Kátia Drummond
RÉQUIEM PARA UM AMOR
Desde o momento em que eu te vi morrendo,
apercebi-me: estava te perdendo.
Olhei pro tempo, andei léguas pra trás.
A vida veio inteira em minha mente.
Um filme surrealista, tocha ardente,
como um vulcão, uma fera voraz.
Desejei ser a autora do destino.
Vi-me menina, como o Deus Menino,
nos braços da Senhora Mãe donzela.
Ou era uma criança na janela,
olhando os “mascarados” na avenida,
todos querendo se esconder da vida.
A vida, então, pra mim era um brinquedo,
eu não entendia porque tanto medo.
O mesmo medo que me assombra agora,
ao ver você saindo do teu corpo.
Espírito de luz num corpo morto,
querer ficar, mas tendo que ir embora.
A dor maior era te ver calada,
sangrando a vida em plena madrugada.
Vi-me sozinha.
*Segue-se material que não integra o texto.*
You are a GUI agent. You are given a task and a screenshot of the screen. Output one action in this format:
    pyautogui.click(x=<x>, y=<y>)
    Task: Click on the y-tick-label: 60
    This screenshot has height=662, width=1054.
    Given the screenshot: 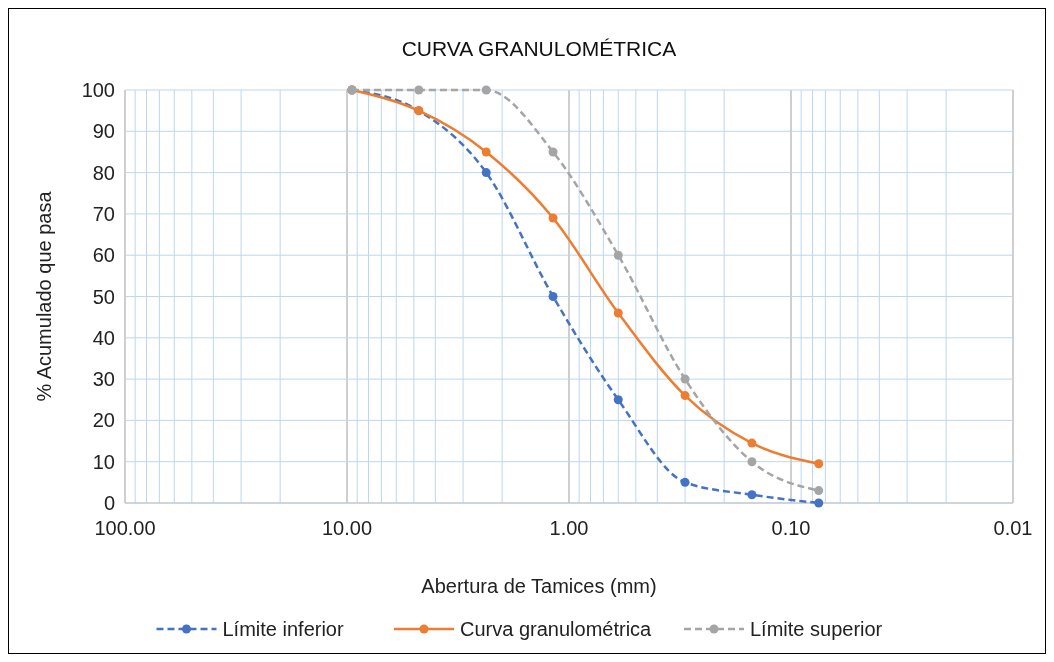 What is the action you would take?
    pyautogui.click(x=104, y=256)
    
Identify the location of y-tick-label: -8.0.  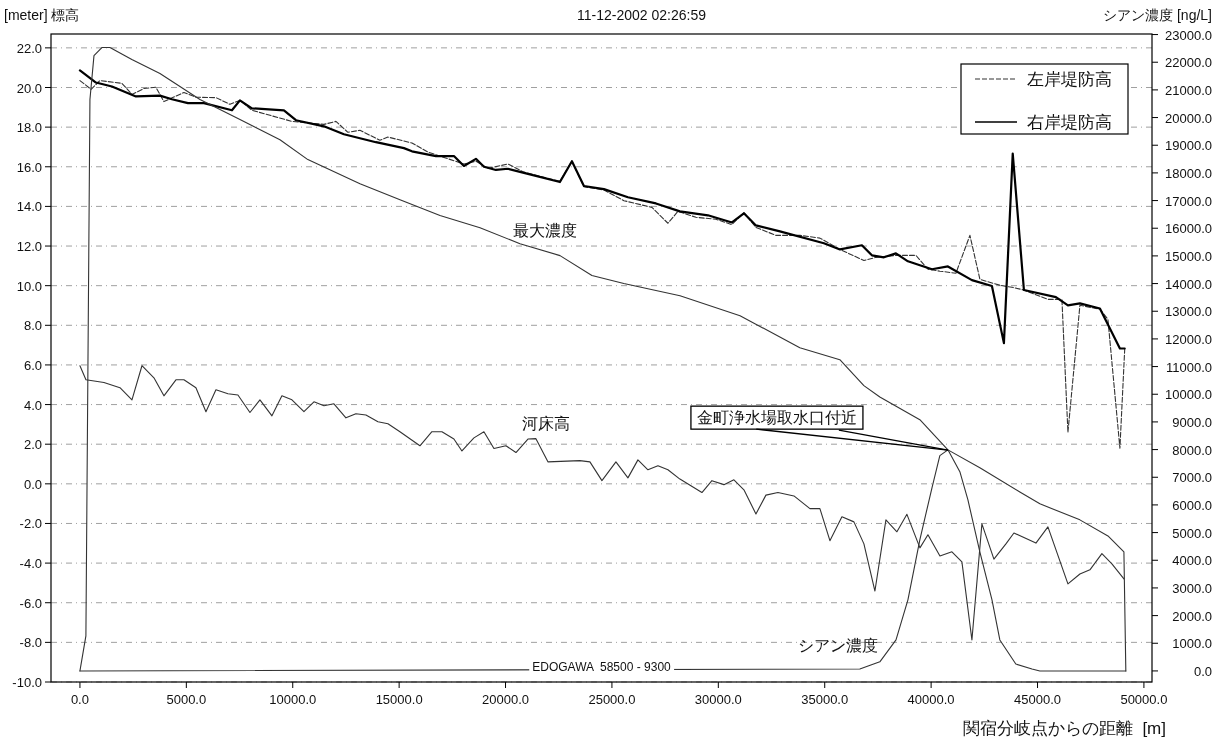
(30, 643).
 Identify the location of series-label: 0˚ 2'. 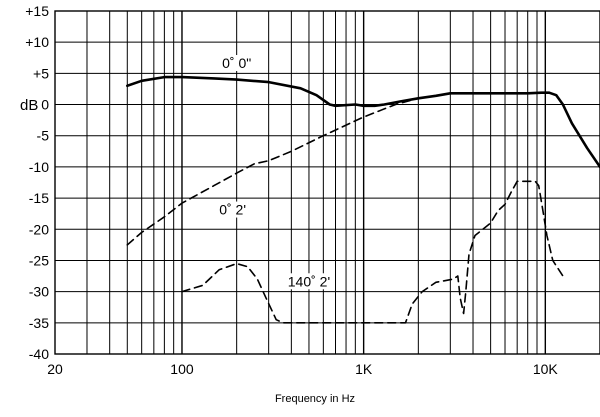
(232, 210).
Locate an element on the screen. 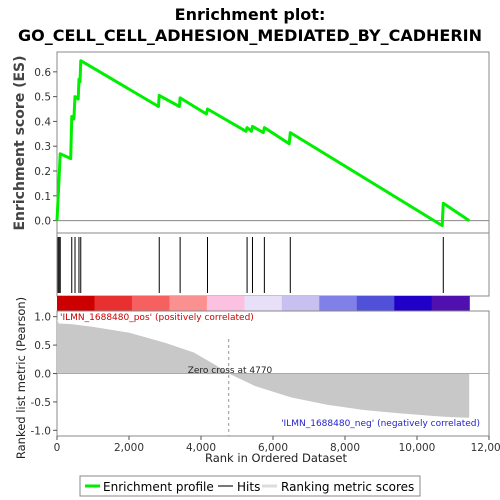  xtick-label: 0 is located at coordinates (58, 448).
Não entendi mais nada.
E a morte veio como erva daninha,
matando tudo. E eu ali, parada.
Que gosto amargo, que cansaço imenso.
Você virando um anjo em minha frente.
Deixando de ser mãe e de ser gente,
agonizando no extertor final.
Que sensação sinistra, ver teu funeral!
Loucura, ver a terra te cobrindo,
e eu te pedindo pra não ir embora.
Rezando, mesmo sem saber rezar,
buscando alguma força pra me dar.
Vi Deus virar Diabo aquela hora!
A casa parecia um templo antigo,
mal assombrado, sem qualquer amigo.
Uma cena delirante, teatral.
E eu fui me dando conta, de repente,
que eu já não era eu, eu era alguém.
Sem pai, sem mãe, um animal sem vida.
Um cão lambendo a própria ferida.
Sentei no chão, chorei amargamente.
E desejei ser terra e ser semente.
Fazer você voltar, sobrevivente.
Você saiu de mim como uma ladra.
Silenciosa, cabisbaixa, errante.
E me deixou sozinha e desarmada,
como uma marginal principiante.
Você roubou meus últimos brinquedos.
Você levou todos os meus segredos.
O meu maiô de elástico vermelho.
O meu batom, o meu primeiro espelho.
A bicicleta, o álbum de retratos.
Meus quinze anos, meus sapatos altos.
Meus carnavais e minhas fantasias.
A minha serpentina, o meu confete.
O meu Colégio Santa Bernadete,
minhas colegas, minhas alegrias.
Levou minhas cigarras, meus oitis,
a minha Madragoa, os bem-te-vis.
Levou minha Avenida Beira-Mar.
Levou Jauá, levou meus veraneios,
o barco de painho e meus passeios.
Levou meu São João, meu milho verde.
Meus doces sobre a mesa, meus natais.
O meu acordeon, o meu piano,
os meus concertos e os meus festivais.
Me diga mãe, o que é que eu faço agora,
se sem você eu já nem sonho mais?
Você me levou tudo mãe, até minh’alma!
Em que ternura eu vou buscar a calma?
Em que calor eu vou guardar meu frio,
se até meu coração ficou vazio?
Em qual abraço eu vou guardar meus medos,
se hoje estou em todos os degredos,
se fui deixada ao sabor do vento,
amargurando a cara do meu tempo,
mortificando a dor todo o momento?
Responda, mãe, de onde estás agora.
Dê-me o sinal que eu te pedi outrora.
Se não existe nada além da morte,
entrego a minha vida à própria sorte.
Responda mãe, o que eu pedi um dia,
em nome da esperança que eu perdi,
em nome do poeta e da poesia.
Por cada ideal, cada utopia,
faça os meus versos ter algum sentido,
faça vibrar o eco universal.
Atenda mãe, meu último pedido.
Responda mãe, num gesto maternal.
Valeu ou não, um dia ter nascido?
Valeu ou não, um dia ter vivido?
A morte é o começo, o meio ou o final?